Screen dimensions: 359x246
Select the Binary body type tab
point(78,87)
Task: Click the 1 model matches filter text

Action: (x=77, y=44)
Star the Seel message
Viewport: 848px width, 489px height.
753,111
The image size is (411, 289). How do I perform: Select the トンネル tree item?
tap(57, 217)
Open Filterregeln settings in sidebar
...
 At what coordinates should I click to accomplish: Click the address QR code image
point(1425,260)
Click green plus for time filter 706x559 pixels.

> [What is being asked]
In the listing above, transcribe exactly everything from the line containing "At what coordinates" down to the line containing "Click green plus", including both and nothing more.

> [Exercise output]
 At what coordinates should I click to accomplish: Click the address QR code image
point(1425,260)
Click green plus for time filter 706x559 pixels.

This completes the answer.